And That's How I Saved Christmas

Predator Press

[LOBO]

"LOBO," says God.

"What?"

"What’s with all the humbug, bub?"

There’s no point in lying to the Infinite One: a natural consequence of a visit from the Ghost of Christmas Past is subsequent visits from the Ghosts of Christmas Present and Future -and presumably in that order. In an effort to "get the drop" on the Ghost of Christmas Present, so far I’ve beat up the guy who reads the gas meter, two Jehovah’s Witnesses, and a surprisingly scrappy pizza delivery guy.

"I thought smiting pagans was what we were supposed to do," I says flatly.

"What pagans?"

"All these Christmas jerks!" I says.

"LOBO, Christmas is a good thing."

"Oh no," I says. "I ain’t falling for that old gag. Commandment number one is ‘Thou Shalt Put No Other Gods Before You’ … it’s right in the Charter. In the end you’re going to chuck all these Jesus people into the Lake of Fire to suffer for all Eternity … and I’m gonna be up there in Heaven laughin at ‘em with you."

"Hasn’t anyone explained the Holy Trinity to you?"

"Hey I’ve seen The Matrix movies like fifty times, and they’re twice as confusing as the Old Testament."

"Well I didn’t use Keanu Reeves for the Old Testament for that exact reason." There’s a Holy pause. ”What do you think of Nicolas Cage?”

"Meh," I says. "We need like a Brock Lesnar. You know, a big scary guy that can bust the heads of evil like superripe watermelons. 'Take that evil!' says Brock. Splat! -Ooo! How about Batman?"

"I thought about it," says God. "But there’s the whole image thing. I mean he dresses in all black, those pointy ears look kinda like horns. I just think it would confuse people."

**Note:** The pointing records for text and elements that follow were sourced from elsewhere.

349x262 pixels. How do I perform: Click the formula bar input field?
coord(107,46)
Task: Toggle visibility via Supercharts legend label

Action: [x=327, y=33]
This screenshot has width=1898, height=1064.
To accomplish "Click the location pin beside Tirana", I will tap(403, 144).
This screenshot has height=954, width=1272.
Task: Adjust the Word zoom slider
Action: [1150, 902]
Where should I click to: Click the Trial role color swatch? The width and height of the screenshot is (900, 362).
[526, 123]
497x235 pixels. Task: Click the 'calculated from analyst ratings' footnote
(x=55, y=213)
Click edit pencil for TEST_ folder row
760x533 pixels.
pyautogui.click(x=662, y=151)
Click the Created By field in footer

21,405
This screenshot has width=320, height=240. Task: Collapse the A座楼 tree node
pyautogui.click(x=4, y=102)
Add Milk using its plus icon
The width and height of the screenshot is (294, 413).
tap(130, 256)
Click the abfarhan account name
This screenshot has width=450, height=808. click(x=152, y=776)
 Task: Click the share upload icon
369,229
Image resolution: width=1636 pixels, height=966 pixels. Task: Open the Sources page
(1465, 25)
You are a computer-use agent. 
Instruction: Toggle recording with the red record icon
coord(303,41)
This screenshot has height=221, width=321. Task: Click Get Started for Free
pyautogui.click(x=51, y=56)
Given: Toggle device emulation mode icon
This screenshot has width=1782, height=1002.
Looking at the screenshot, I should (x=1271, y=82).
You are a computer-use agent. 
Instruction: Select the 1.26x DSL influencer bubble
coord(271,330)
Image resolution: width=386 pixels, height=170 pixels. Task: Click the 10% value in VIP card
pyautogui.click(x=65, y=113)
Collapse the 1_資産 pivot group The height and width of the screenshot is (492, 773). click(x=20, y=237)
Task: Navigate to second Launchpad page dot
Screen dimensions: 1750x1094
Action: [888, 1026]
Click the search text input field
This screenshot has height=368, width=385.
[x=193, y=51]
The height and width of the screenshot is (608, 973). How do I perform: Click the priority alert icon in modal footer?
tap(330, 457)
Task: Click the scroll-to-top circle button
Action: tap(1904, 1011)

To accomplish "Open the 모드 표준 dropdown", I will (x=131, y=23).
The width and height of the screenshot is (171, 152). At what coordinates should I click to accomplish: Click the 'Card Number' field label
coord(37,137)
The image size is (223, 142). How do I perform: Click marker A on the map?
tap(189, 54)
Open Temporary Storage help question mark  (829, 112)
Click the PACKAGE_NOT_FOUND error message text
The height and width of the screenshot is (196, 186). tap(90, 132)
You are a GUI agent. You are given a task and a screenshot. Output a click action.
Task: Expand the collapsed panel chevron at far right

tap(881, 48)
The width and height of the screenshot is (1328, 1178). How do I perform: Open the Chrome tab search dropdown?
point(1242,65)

"Have you read the Bible lately?"

"Good point."

"So we need a kinda normal looking guy, but somebody with that smoldering evil-smiting, Charles Hestony-thing going. Hmmm. How about Kevin Pollak? He was awesome in Deterrence."

"Too short."

"John Cusack?"

"No. He’s been walking a fine line with me since Pushing Tin."

"I got it," I says, snapping my fingers. "Bill Goldberg. I could totally see Bill Goldberg smashing Judas in the face with a steel chair."

"I like it," says God.

"Yeah," I says. "Bill Goldberg looks like the kind of guy you need. I can just imagine Delilah sneakin’ in to cut his hair, and him just showin’ her the back of his hand. ‘Now go bake me same damn cookies!’ he’d roar."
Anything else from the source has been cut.